Sesto posto: Nel mondo il Buddhismo è la sesta religione più praticata, con i suoi 360 milioni di fedeli, dopo Cristianesimo (2 miliardi di persone), Islam (1,2 miliardi), Induismo (550 milioni), religioni cinesi (385 milioni). E' buddhista un abitante della Terra su 20.

Asia: Da due secoli a questa parte il Buddhismo sta vivendo in India, Paese in cui è nato, una rifioritura. E' diffuso anche in Tibet, Cina, Corea, Giappone, Indocina e, dal XX secolo, in forme minoritarie, anche in Europa (in Italia la comunità più grande) e Stati Uniti.


I BUDDHISTI IN FAMIGLIA

Matrimonio: Nessun obbligo di conversione quando un buddhista sposa una persona di religione diversa. Esistono sacramenti buddhisti ma non hanno, da soli, alcun fondamento giuridico e in Italia devono quindi essere convalidati da un atto civile.

Divorzio: I buddhisti possono divorziare, seguendo la legislazione del Paese in cui risiedono.

Educazione dei figli: I diritti e i doveri dei coniugi buddhisti sono gli stessi riconosciuti ai cittadini del Paese in cui vivono. I figli che hanno un genitore buddhista e l'altro appartenente a una religione diversa non diventano, alla nascita, automaticamente buddhisti: padre e madre si accordano sulla loro educazione e sulla religione.

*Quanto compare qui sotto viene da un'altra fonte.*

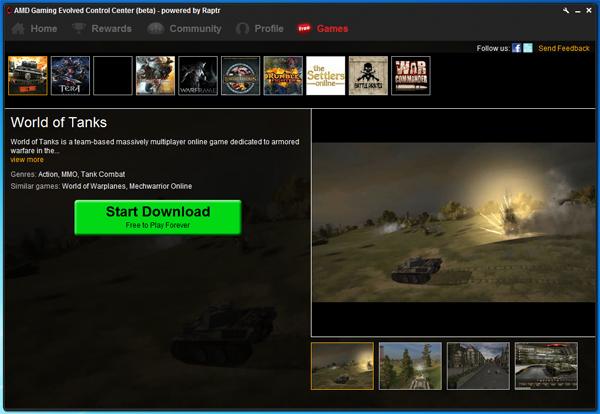Switch to the Home tab
This screenshot has height=414, width=600.
tap(34, 29)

VIVERE DA BUDDHISTI NELLA SOCIETA'

Calendario: A quale anno avete brindato pochi mesi or sono? Al 2007? Pensate invece che i buddhisti sono molto più avanti: secondo i tibetani corre l'anno 2130 (fa fede il calendario cinese), secondo i giapponesi siamo addirittura nel 2545 (a partire dall'anno dinascita del Buddha Sakyamuni).

Festività: La festa più importante per i buddhisti di tutto il mondo è il Vesak, che ricorda la nascita, l'illuminazione e la morte di Buddha Sakyamuni (appellativo che significa "l'asceta - o il 'silenzioso' - della stirpe degli Sakya"), e coincide con la luna piena del quinto mese del calendario lunare orientale, che cade solitamente tra fine maggio e metà giugno. Quest'anno il Vesak verrà celebrato a Roma. Ogni scuola, centro o gruppo, poi, celebra le proprie ricorrenze.

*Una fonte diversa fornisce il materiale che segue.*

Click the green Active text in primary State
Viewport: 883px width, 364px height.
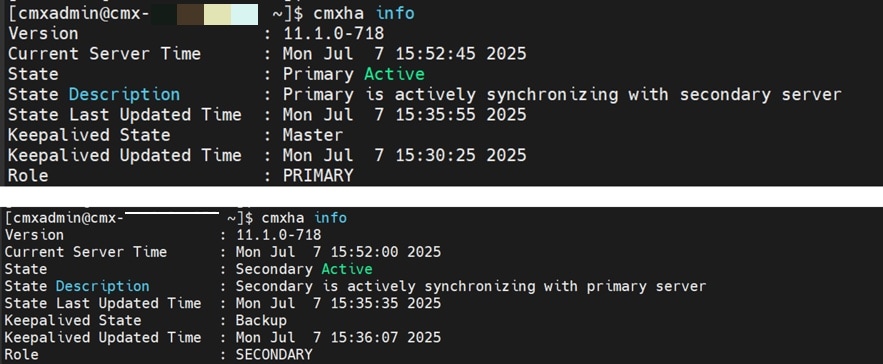[x=394, y=74]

Precetti: Il Buddhismo non ha veri e propri comandamenti comparabili alla Tavola delle Leggi, ma solo impegni personali ad agire positivamente. I precetti buddhisti sono cinque:
1. non uccidere
2. non rubare
3. non mentire
4. non avere una scorretta condotta sessuale
5. non ingerire sostanze inebrianti.

Altre religioni: Grande rispetto per tutte le religioni, e legami intensi con cattolici, musulmani ed ebrei grazie a conferenze, dibattiti e tavole rotonde di confronto. Gesù di Nazareth è visto come un Bodhisattva (dal sanscrito, "Colui/colei che ha fatto voto di raggiungere l'illuminazione"), ovvero un essere vivente che ha intrapreso il cammino per l'illuminazione ma sceglie di dedicarsi ad aiutare tutti gli altri perché raggiungano lo stesso scopo.

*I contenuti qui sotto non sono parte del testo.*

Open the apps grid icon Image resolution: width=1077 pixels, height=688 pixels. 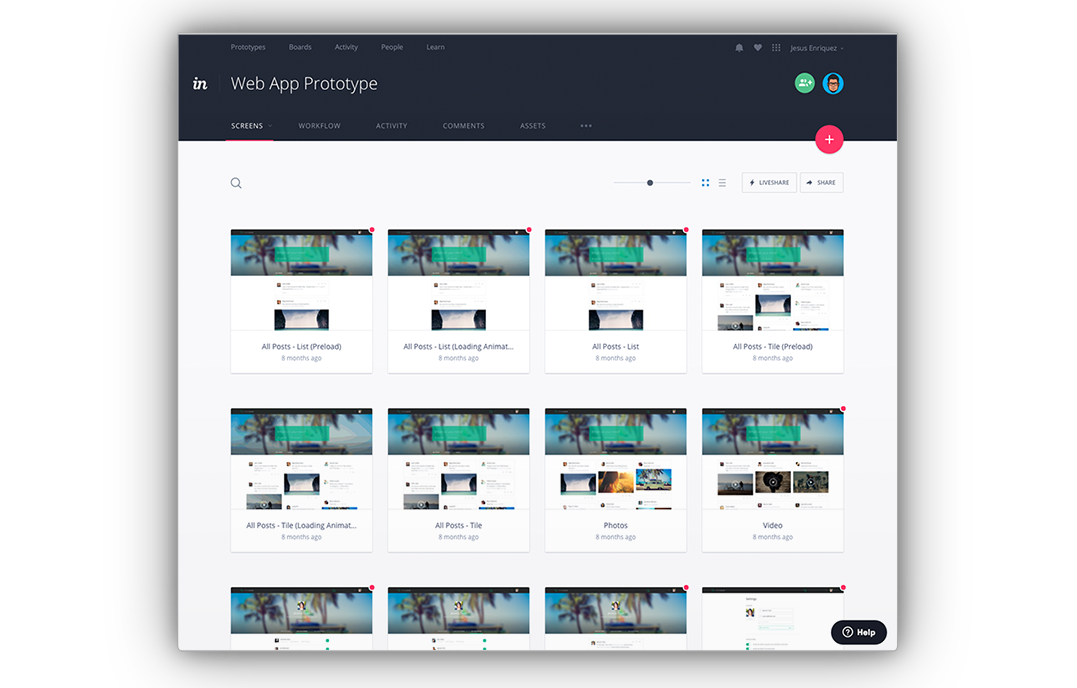776,48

Ruolo delle donne: Il Buddhismo fu all'origine un movimento ascetico esclusivamente maschile, cresciuto in una cultura, quella indiana del IV-III secolo a.C., estremamente patriarcale. Il Buddha dovette cedere alle pressioni che volevano ammettere le donne all'ordine, ma stabilì che le monache dovessero dipendere dai monaci. A venticinque secoli di distanza, uomini e donne camminano paritariamente, e gli ordini femminili stanno vivendo una continua fioritura.

Vegetariani: Non tutti i buddhisti rifiutano carne e pesce, anche se nella maggior parte dei casi il binomio buddhista-vegetariano è valido. Alcune tradizioni eliminano dalla dieta quotidiana anche aglio, cipolle, latticini e uova, altre gli alcolici. Non sono rari i digiuni rituali totali.